Sequence to Sequence Encoder and Decoder Implementation | Implement Simple Encoder-Decoder Model

realcode4you
Jun 17, 2022
7 min read

Simple Encoder and Decoder

Task -1: Simple Encoder and Decoder Implement simple Encoder-Decoder model

Download the Italian to English translation dataset from here
You will find ita.txt file in that ZIP, you can read that data using python and preprocess that data this way only:
You have to implement a simple Encoder and Decoder architecture
Use BLEU score as metric to evaluate your model. You can use any loss function you need.
You have to use Tensorboard to plot the Graph, Scores and histograms of gradients.
a. Check the reference notebook b. Resource 2

Dowloading required files lets download the data which have italian words along with its english trasilaton

!wget http://www.manythings.org/anki/ita-eng.zip
!unzip ita-eng.zip

output:

lets download the glove vectors ("vectors for english words"), note that this file will have vectors with 50d, 100d and 300d, you can choose any one of them based on your computing power

__ In our assignment we will be passing english text to the decoder, so we will be using these vectors in decoder embedding layer __

!wget https://www.dropbox.com/s/ddkmtqz01jc024u/glove.6B.100d.txt

--2020-08-29 17:23:15--  https://www.dropbox.com/s/ddkmtqz01jc024u/glove.6B.100d.txt
Resolving www.dropbox.com (www.dropbox.com)... 162.125.65.1, 2620:100:6021:1::a27d:4101
Connecting to www.dropbox.com (www.dropbox.com)|162.125.65.1|:443... connected.
HTTP request sent, awaiting response... 301 Moved Permanently
Location: /s/raw/ddkmtqz01jc024u/glove.6B.100d.txt [following]
--2020-08-29 17:23:15--  https://www.dropbox.com/s/raw/ddkmtqz01jc024u/glove.6B.100d.txt
Reusing existing connection to www.dropbox.com:443.
HTTP request sent, awaiting response... 302 Found
Location: https://uca40c7c23141e02ee0b88baa137.dl.dropboxusercontent.com/cd/0/inline/A-Zh8w3W9V509FRBs2Q6z_vIl5GAHk325hebibhDv3NCe7pjEvoG-xT_xgCzmCOenx8fE2dMHRArTYUpSihBcBOjI51uki4e2K5g35Epb2UQKxc7DmKiP140HbwpUBfvSBM/file# [following]
--2020-08-29 17:23:16--  https://uca40c7c23141e02ee0b88baa137.dl.dropboxusercontent.com/cd/0/inline/A-Zh8w3W9V509FRBs2Q6z_vIl5GAHk325hebibhDv3NCe7pjEvoG-xT_xgCzmCOenx8fE2dMHRArTYUpSihBcBOjI51uki4e2K5g35Epb2UQKxc7DmKiP140HbwpUBfvSBM/file
Resolving uca40c7c23141e02ee0b88baa137.dl.dropboxusercontent.com (uca40c7c23141e02ee0b88baa137.dl.dropboxusercontent.com)... 162.125.65.15, 2620:100:6021:15::a27d:410f
Connecting to uca40c7c23141e02ee0b88baa137.dl.dropboxusercontent.com (uca40c7c23141e02ee0b88baa137.dl.dropboxusercontent.com)|162.125.65.15|:443... connected.
HTTP request sent, awaiting response... 200 OK
Length: 347116733 (331M) [text/plain]
Saving to: ‘glove.6B.100d.txt’

glove.6B.100d.txt   100%[===================>] 331.04M  22.1MB/s    in 15s     

2020-08-29 17:23:32 (21.7 MB/s) - ‘glove.6B.100d.txt’ saved [347116733/347116733]

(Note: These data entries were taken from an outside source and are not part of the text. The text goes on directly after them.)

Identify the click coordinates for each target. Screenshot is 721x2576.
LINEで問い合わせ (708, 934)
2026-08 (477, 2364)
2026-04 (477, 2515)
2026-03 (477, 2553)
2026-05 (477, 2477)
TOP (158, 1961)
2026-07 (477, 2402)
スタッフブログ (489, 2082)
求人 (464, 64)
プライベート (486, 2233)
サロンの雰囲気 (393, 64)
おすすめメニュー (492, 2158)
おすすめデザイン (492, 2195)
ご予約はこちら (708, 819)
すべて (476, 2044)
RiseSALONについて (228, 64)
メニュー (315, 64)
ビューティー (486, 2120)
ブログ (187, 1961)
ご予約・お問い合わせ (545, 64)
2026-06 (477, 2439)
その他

Loading data if you observe the data file, each feild was seprated by a tab '\t'

Import Necessary Packages

import matplotlib.pyplot as plt
%matplotlib inline
# import seaborn as sns
import pandas as pd
import re
import tensorflow as tf
from tensorflow.keras.layers import Embedding, LSTM, Dense
from tensorflow.keras.models import Model
from tensorflow.keras.preprocessing.text import Tokenizer
from tensorflow.keras.preprocessing.sequence import pad_sequences
import numpy as np

with open('ita.txt', 'r', encoding="utf8") as f:
    eng=[]
    ita=[]
    for i in f.readlines():
        eng.append(i.split("\t")[0])
        ita.append(i.split("\t")[1])
data = pd.DataFrame(data=list(zip(eng, ita)), columns=['english','italian'])
print(data.shape)
data.head()

output:

(341554, 2)

def decontractions(phrase):
    """decontracted takes text and convert contractions into natural form.
     ref: https://stackoverflow.com/questions/19790188/expanding-english-language-contractions-in-python/47091490#47091490"""
    # specific
    phrase = re.sub(r"won\'t", "will not", phrase)
    phrase = re.sub(r"can\'t", "can not", phrase)
    phrase = re.sub(r"won\’t", "will not", phrase)
    phrase = re.sub(r"can\’t", "can not", phrase)

    # general
    phrase = re.sub(r"n\'t", " not", phrase)
    phrase = re.sub(r"\'re", " are", phrase)
    phrase = re.sub(r"\'s", " is", phrase)
    phrase = re.sub(r"\'d", " would", phrase)
    phrase = re.sub(r"\'ll", " will", phrase)
    phrase = re.sub(r"\'t", " not", phrase)
    phrase = re.sub(r"\'ve", " have", phrase)
    phrase = re.sub(r"\'m", " am", phrase)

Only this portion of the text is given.